Task goal =>
Copy the records verbatim, from the line containing "What do you see at coordinates (151, 59)" through the line containing "center [349, 129].", and give only those lines.

>> begin Records

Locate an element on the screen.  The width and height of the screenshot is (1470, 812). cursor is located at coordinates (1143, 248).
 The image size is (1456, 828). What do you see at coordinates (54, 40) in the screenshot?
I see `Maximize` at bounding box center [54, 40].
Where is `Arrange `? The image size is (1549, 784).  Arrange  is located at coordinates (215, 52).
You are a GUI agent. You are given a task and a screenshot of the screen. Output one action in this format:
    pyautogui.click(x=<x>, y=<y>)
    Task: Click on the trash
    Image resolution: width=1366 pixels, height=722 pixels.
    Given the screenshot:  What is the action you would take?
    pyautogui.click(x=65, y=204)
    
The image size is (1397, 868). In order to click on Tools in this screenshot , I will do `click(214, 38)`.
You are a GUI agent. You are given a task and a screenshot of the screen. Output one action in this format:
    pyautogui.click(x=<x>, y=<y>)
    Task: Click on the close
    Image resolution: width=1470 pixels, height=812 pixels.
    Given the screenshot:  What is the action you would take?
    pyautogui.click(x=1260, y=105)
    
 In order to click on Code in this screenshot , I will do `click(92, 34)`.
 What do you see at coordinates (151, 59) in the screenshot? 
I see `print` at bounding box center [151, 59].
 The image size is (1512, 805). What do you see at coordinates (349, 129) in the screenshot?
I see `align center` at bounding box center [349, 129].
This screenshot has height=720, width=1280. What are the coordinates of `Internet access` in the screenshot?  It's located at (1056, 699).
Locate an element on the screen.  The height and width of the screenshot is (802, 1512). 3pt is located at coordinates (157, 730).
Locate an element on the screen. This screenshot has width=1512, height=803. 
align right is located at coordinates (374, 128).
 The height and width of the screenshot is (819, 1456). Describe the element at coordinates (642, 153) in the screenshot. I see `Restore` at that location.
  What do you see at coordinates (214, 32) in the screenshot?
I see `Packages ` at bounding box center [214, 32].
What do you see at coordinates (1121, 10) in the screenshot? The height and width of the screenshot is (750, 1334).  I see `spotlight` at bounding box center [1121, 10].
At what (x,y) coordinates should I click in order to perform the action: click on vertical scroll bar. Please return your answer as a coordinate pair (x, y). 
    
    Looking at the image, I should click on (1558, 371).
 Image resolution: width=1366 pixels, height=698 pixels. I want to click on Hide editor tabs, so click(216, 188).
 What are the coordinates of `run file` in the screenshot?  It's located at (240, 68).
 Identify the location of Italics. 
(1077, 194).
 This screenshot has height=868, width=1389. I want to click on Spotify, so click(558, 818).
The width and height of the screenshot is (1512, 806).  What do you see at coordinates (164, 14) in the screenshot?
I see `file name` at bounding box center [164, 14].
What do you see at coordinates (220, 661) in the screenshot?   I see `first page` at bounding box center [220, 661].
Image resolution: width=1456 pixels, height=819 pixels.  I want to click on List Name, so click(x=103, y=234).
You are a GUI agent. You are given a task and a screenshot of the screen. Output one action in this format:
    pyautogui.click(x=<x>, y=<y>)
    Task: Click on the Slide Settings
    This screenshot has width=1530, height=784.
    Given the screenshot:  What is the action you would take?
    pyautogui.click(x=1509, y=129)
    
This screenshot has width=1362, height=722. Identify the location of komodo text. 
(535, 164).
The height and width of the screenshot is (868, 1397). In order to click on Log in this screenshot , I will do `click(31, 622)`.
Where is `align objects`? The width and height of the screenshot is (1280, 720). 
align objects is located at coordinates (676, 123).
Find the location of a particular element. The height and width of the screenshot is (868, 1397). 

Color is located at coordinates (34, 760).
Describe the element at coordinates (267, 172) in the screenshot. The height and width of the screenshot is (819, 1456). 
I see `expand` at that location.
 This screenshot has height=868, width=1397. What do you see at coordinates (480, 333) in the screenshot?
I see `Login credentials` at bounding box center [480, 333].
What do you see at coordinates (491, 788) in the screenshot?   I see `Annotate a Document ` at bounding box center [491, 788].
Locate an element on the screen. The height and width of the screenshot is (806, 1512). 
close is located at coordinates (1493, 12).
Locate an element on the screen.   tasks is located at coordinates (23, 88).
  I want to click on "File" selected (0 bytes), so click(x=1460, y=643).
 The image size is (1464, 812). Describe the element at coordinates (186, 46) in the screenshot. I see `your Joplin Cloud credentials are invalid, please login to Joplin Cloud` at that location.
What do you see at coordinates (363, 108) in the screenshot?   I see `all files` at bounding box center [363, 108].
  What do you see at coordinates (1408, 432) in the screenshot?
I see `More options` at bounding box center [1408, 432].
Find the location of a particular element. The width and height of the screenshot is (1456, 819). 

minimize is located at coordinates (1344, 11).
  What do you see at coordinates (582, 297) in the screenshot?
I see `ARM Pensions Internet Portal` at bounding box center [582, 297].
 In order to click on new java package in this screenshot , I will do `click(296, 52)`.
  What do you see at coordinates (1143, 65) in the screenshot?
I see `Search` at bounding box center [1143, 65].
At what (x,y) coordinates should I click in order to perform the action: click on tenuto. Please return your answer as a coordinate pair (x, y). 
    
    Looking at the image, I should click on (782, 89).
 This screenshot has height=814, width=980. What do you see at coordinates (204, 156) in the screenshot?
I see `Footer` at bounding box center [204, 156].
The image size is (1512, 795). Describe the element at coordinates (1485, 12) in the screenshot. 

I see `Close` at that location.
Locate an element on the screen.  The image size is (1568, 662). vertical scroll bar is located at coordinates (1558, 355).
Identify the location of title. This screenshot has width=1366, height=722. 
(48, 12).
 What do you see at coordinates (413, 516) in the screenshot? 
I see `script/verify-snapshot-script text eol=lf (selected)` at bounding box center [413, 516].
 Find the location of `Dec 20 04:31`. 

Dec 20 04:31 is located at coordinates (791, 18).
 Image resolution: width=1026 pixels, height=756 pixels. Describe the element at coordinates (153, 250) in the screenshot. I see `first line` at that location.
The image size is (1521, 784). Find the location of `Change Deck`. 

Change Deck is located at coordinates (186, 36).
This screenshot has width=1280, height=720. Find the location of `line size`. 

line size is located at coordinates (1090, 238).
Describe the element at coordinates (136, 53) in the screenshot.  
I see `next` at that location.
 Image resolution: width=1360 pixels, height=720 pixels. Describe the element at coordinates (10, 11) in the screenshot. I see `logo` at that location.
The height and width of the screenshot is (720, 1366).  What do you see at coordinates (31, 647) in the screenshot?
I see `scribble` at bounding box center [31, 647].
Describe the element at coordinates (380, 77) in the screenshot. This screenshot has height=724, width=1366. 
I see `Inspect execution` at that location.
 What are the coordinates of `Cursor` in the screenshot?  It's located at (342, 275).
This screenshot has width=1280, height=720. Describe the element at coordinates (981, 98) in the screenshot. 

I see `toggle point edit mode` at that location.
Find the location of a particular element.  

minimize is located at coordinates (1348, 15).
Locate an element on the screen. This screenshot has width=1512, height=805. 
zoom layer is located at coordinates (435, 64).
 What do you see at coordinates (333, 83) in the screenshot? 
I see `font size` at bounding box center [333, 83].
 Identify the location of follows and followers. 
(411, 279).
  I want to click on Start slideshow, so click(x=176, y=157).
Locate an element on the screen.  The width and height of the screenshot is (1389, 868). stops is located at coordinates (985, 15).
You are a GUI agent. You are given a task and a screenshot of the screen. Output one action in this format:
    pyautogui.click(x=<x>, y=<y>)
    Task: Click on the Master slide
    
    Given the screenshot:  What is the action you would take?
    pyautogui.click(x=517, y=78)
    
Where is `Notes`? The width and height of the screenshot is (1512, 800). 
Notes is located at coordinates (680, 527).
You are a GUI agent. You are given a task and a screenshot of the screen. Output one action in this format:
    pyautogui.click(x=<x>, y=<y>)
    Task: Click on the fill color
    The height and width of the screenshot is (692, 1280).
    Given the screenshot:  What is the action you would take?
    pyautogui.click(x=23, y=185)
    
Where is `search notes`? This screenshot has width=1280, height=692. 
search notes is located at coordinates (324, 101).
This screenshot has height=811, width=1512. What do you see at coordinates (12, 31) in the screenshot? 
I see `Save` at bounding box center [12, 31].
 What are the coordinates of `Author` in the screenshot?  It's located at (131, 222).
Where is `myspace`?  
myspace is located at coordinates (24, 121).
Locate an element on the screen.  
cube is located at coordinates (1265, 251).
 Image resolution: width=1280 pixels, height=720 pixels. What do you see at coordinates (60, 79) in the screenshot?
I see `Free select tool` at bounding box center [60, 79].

>> end Records

Exercise response =>
 What do you see at coordinates (151, 59) in the screenshot? 
I see `print` at bounding box center [151, 59].
 The image size is (1512, 805). What do you see at coordinates (349, 129) in the screenshot?
I see `align center` at bounding box center [349, 129].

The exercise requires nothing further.